È stato il sottofondo delle nostre discussioni. Lo spazio dei diritti dev’essere inserito in una cornice e questa cornice è il principio supremo della laicità; il luogo in cui tutti siamo chiamati a muoverci con rispetto. Il pluralismo religioso è garantito dalla neutralità a-confessionale dello Stato. Tra i modelli di laicità sono stati ricordati, oltre a quello italiano, il francese e il britannico. Il modello italiano, si è detto, è in continua evoluzione, per via della natura concordataria.
Lei ha ricordato il gradino più basso della piramide in tema di libertà religiosa, di chi parliamo e di quali numeri?

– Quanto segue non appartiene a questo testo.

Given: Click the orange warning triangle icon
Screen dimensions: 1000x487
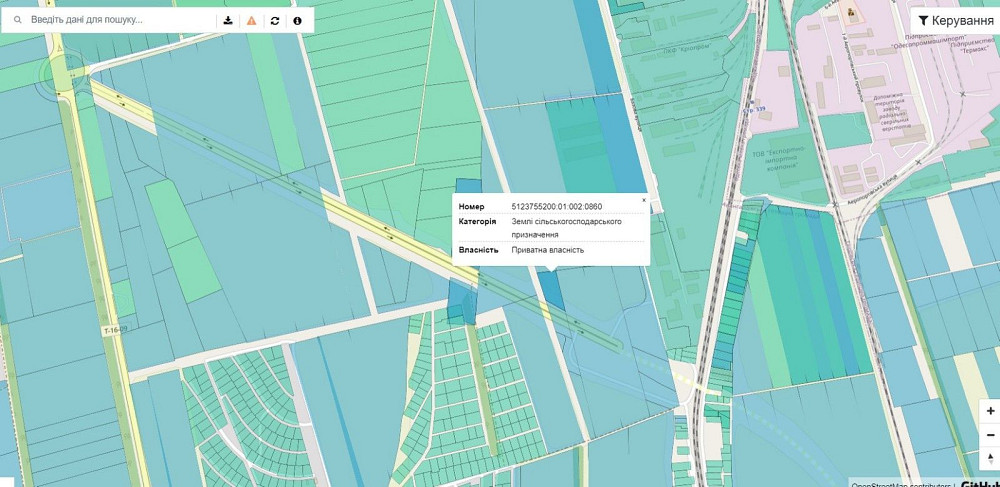Looking at the screenshot, I should [x=251, y=20].
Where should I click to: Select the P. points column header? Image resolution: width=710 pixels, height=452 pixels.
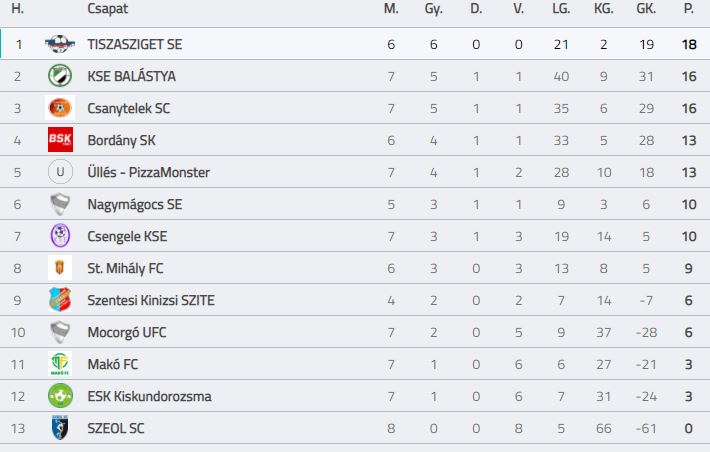click(x=689, y=9)
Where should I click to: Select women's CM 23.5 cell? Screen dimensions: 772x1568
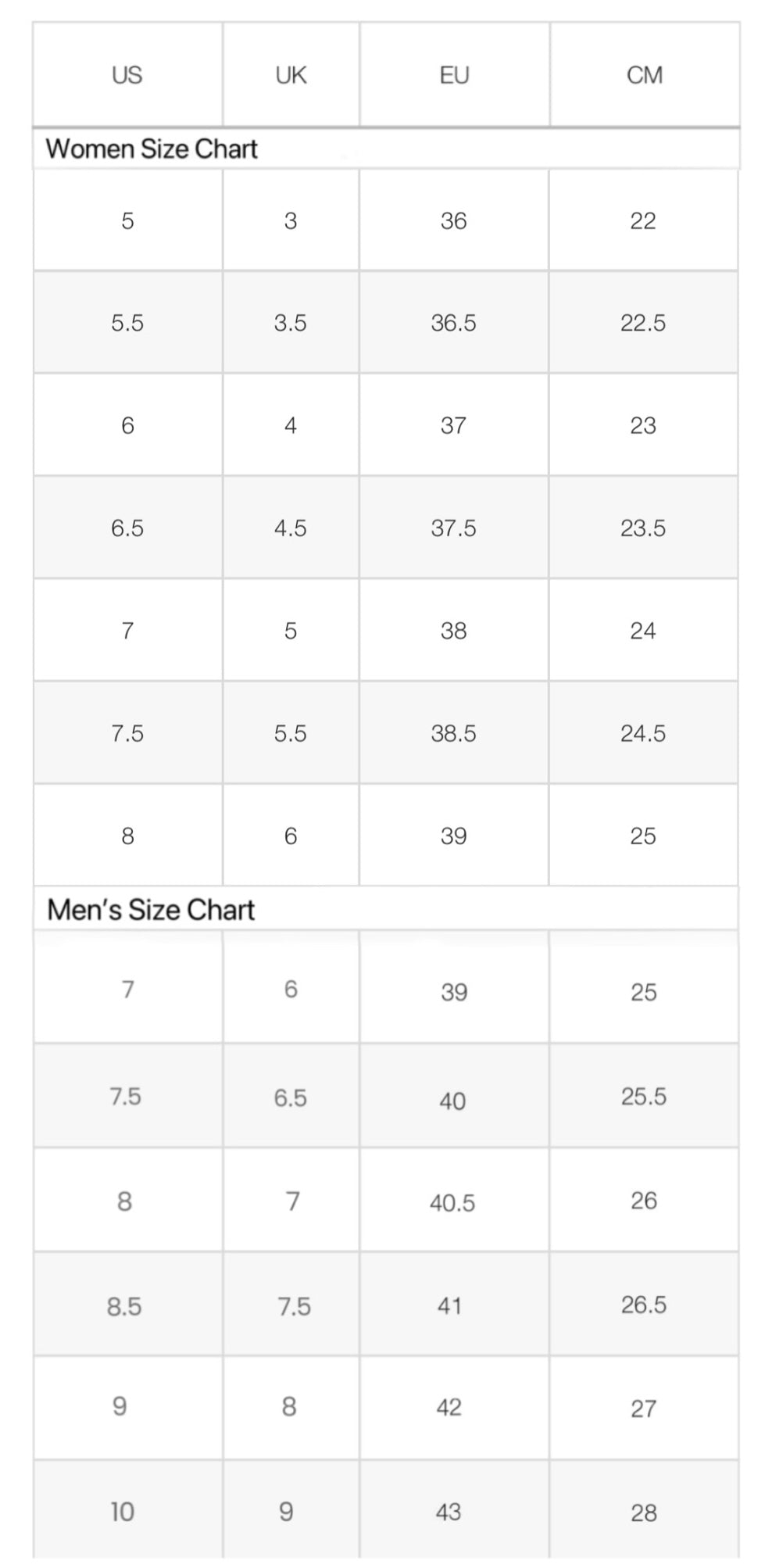(x=644, y=528)
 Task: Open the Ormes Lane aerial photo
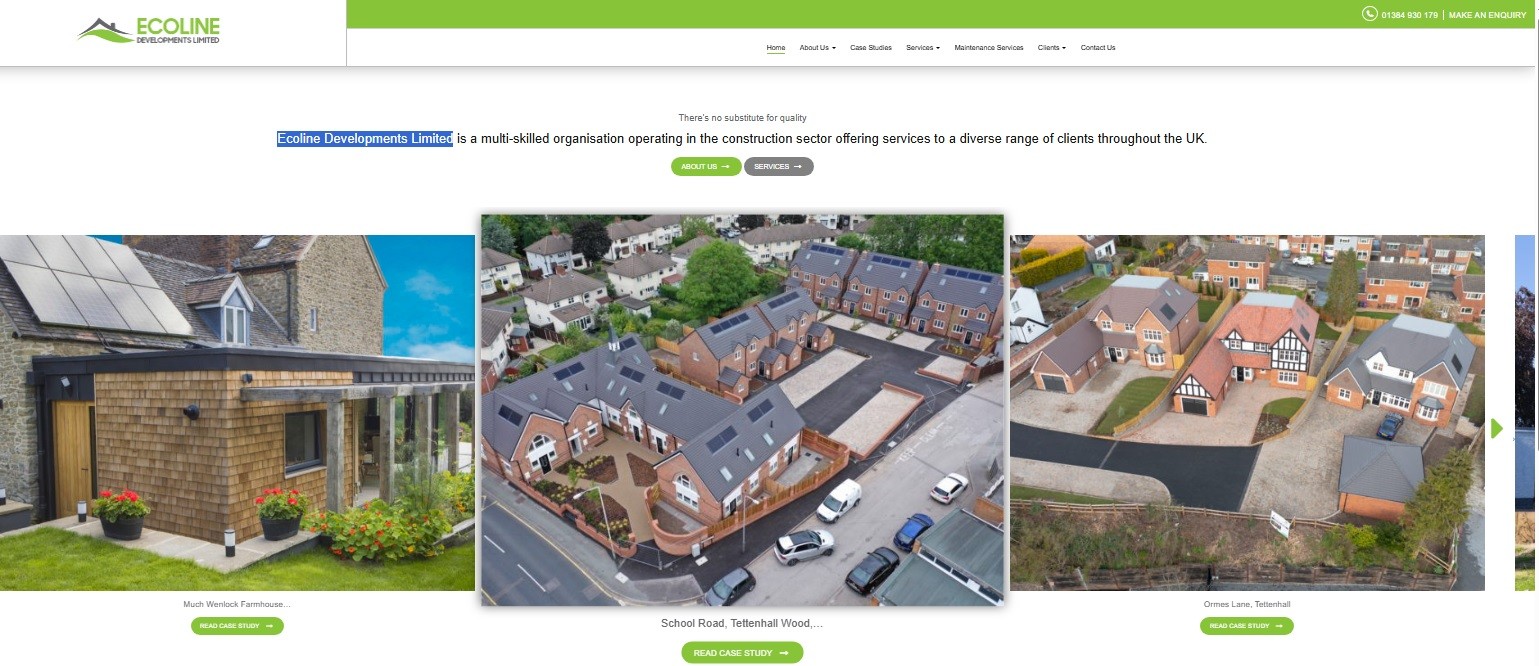1246,412
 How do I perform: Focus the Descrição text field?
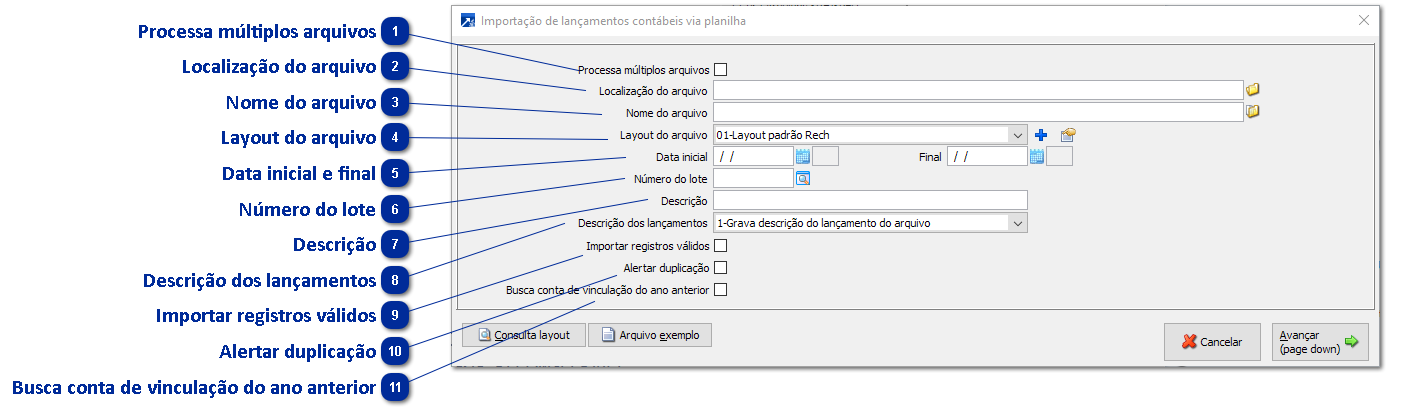(x=870, y=201)
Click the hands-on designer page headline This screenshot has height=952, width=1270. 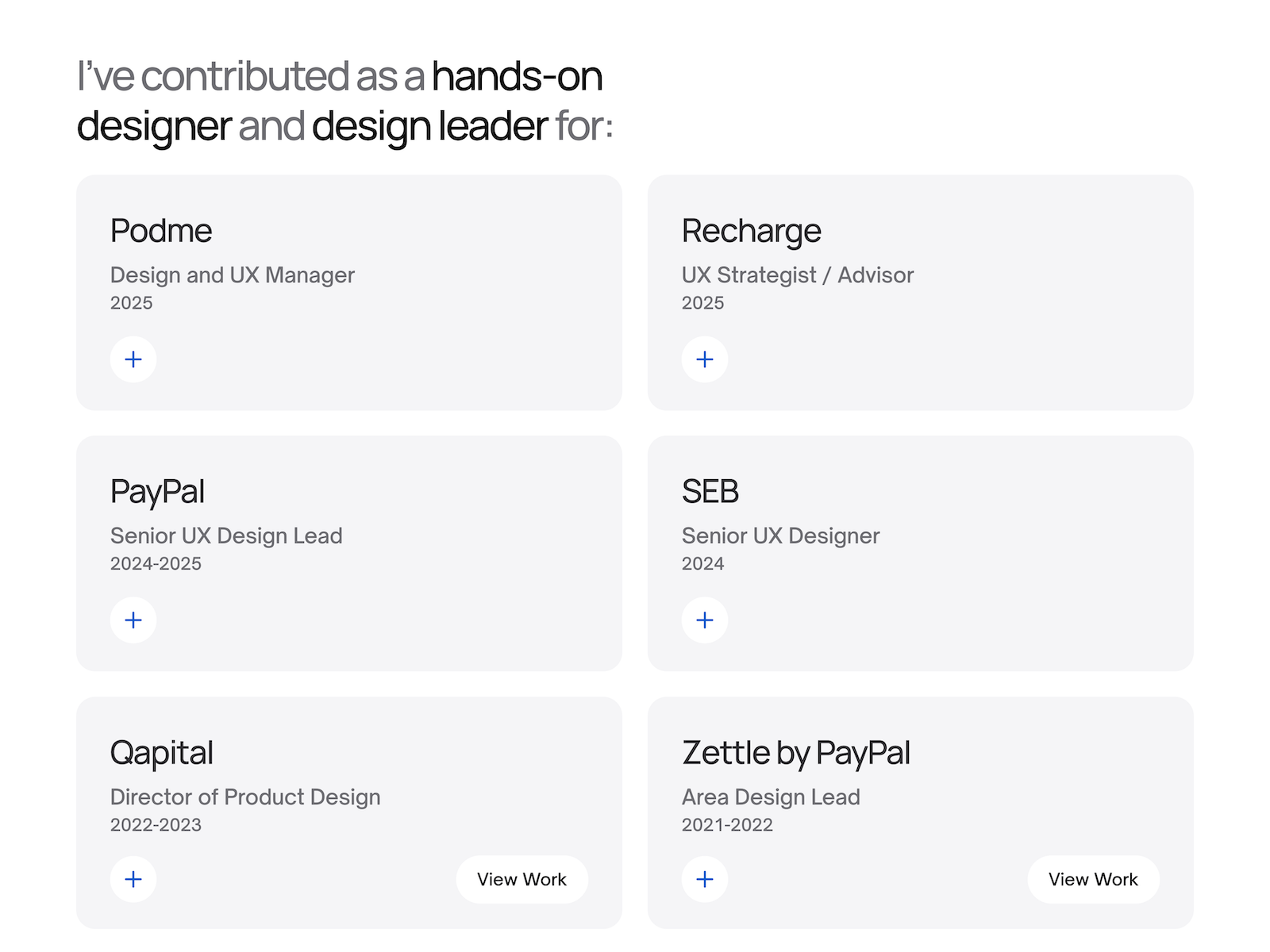[344, 102]
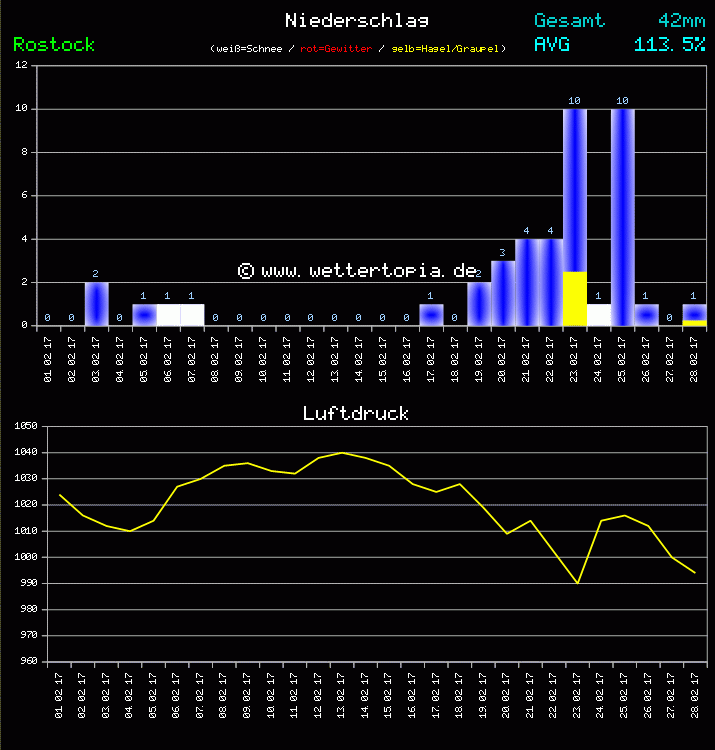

Chi si trova a essere sotto la tutela della legislazione del 1929, prima di potersi avvicinare a una Intesa, deve riuscire a ottenere un riconoscimento giuridico. Questo è un primo passo, ma anche un primo scoglio. Dunque, le confessioni religiose che si trovano alla base piramidale spesso sono costrette a intraprendere un lungo cammino per ottenere il riconoscimento istituzionale. Parliamo di milioni di persone, a esempio le due confessioni di origine immigrata e che sono parte integrante, e viva, del nostro tessuto sociale: l’Islam e la comunità ortodossa romena. Quest’ultima conta circa 1.700.000 membri, la prima circa 1.400.000. Durante la pandemia, a esempio, è emersa con forza la necessità di giungere al più presto a una legge quadro. Tra le difficoltà emerse c’era quella di riuscire a trovare luoghi per le sepolture rituali per accogliere le salme dei credenti musulmani; e ancora, garantire l’assistenza spirituale nelle carceri e negli ospedali. Alcune leggi regionali in passato sono intervenute per dirimere controversie, ma talvolta in modo arbitrario. Una legge quadro nazionale potrebbe certamente inquadrare e fissare principi fondamentali in materia di libertà religiosa eliminando alla radice le attuali anomalie.